== What you will do ==
Leaving out every picture, copy the lines of the material below exactly, from the line containing "Image resolution: width=261" through the line containing "497x250 pixels.".

-- Opening Marker --

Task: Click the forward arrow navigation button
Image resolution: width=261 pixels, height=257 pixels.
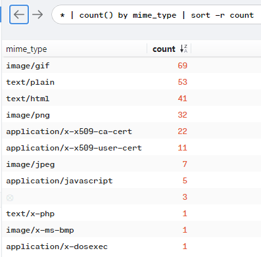Action: (x=37, y=14)
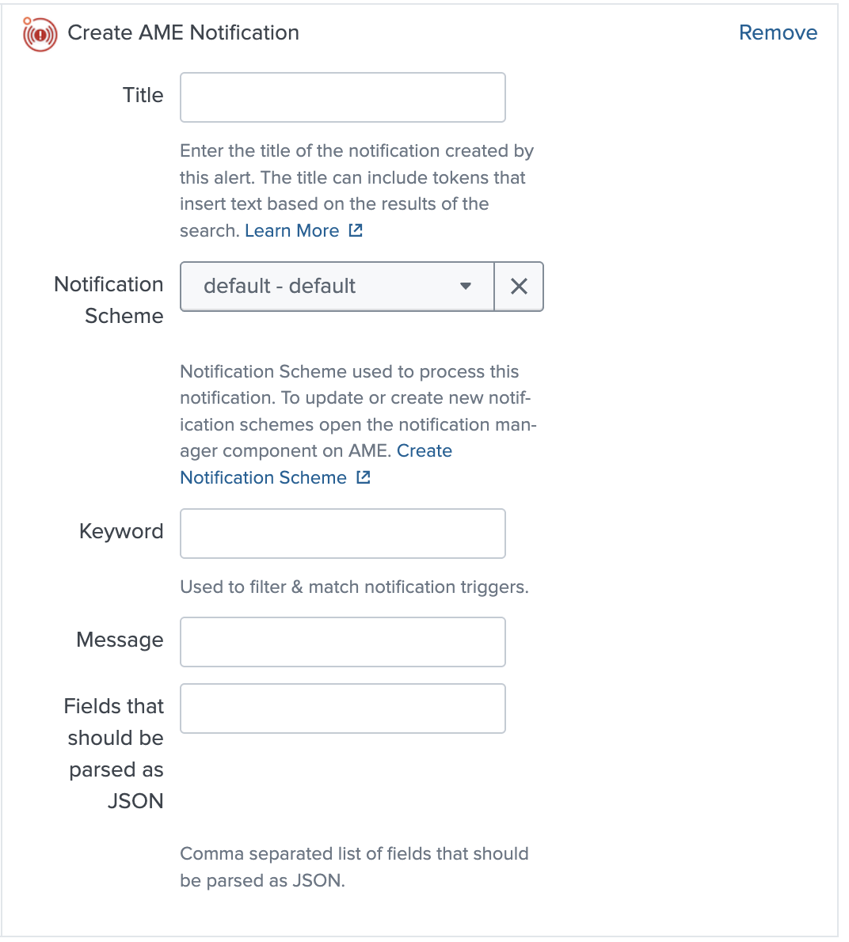Click the external link icon after Create Notification Scheme
This screenshot has height=942, width=849.
coord(363,477)
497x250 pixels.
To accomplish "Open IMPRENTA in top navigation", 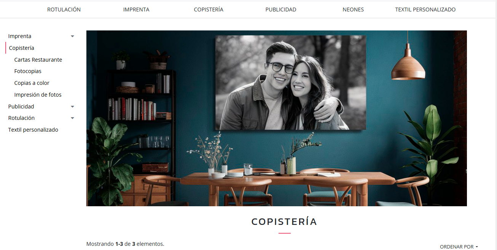I will pos(136,10).
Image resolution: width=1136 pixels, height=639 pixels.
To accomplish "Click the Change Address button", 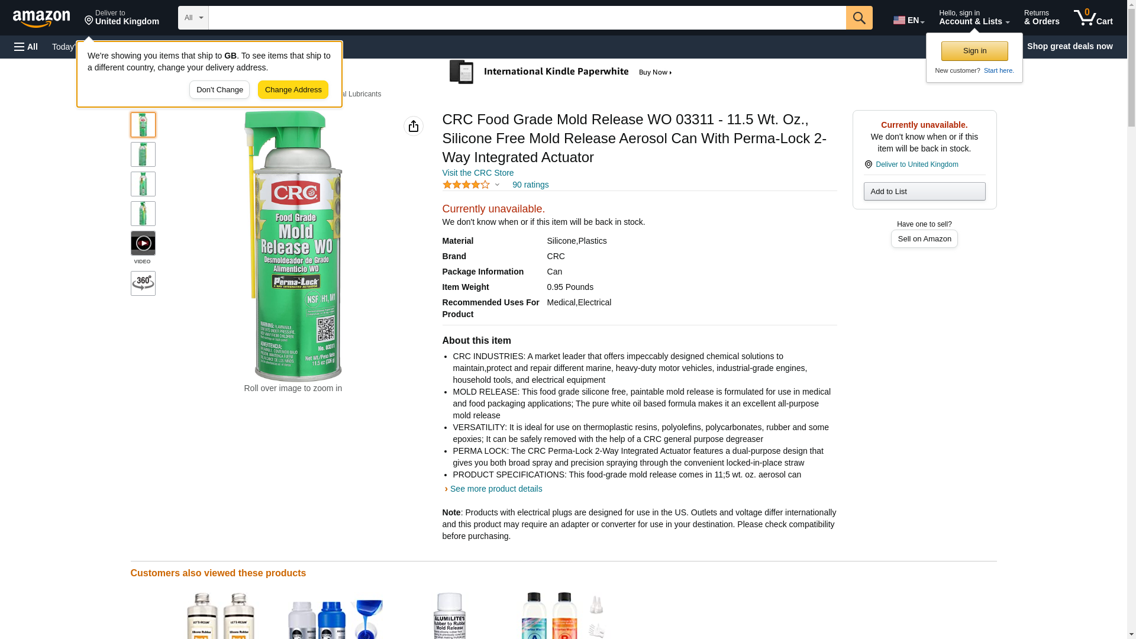I will click(x=293, y=90).
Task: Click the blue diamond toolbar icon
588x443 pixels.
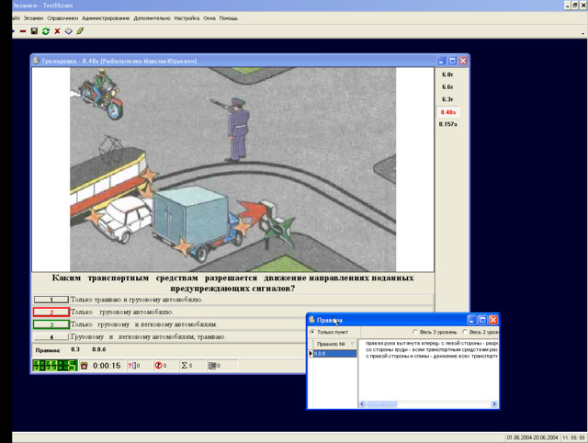Action: point(68,30)
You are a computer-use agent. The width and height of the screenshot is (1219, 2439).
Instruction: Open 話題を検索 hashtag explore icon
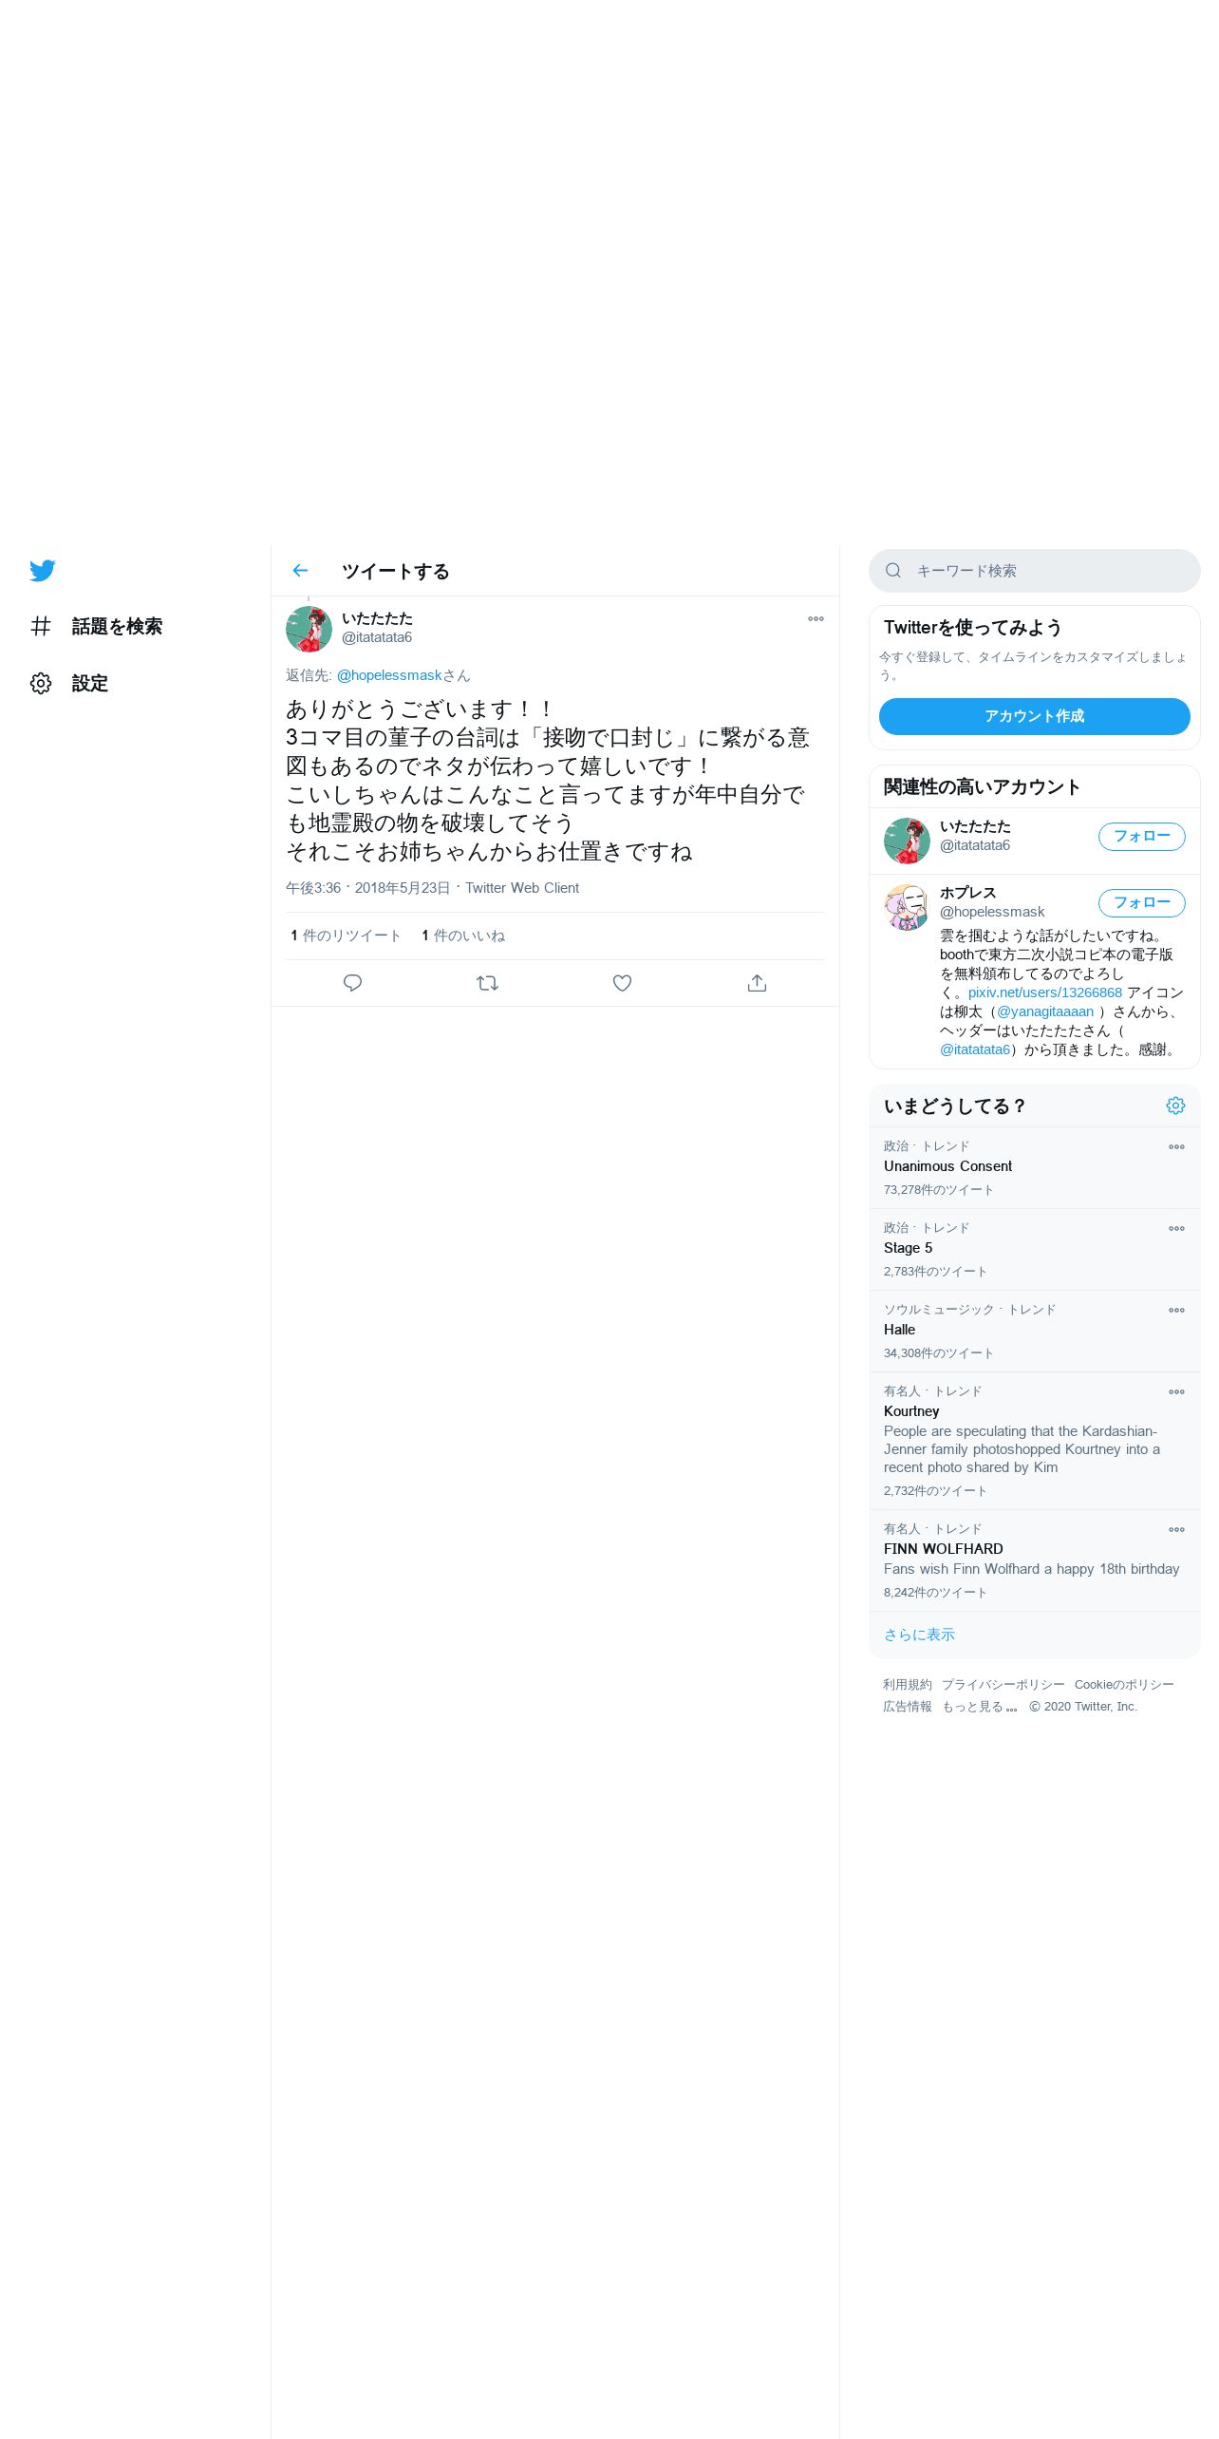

-- Closing Marker --

== Exercise response ==
Image resolution: width=261 pixels, height=257 pixels.
Action: (x=37, y=14)
Click the external link icon after Create Notification Scheme
This screenshot has height=942, width=849.
coord(363,477)
497x250 pixels.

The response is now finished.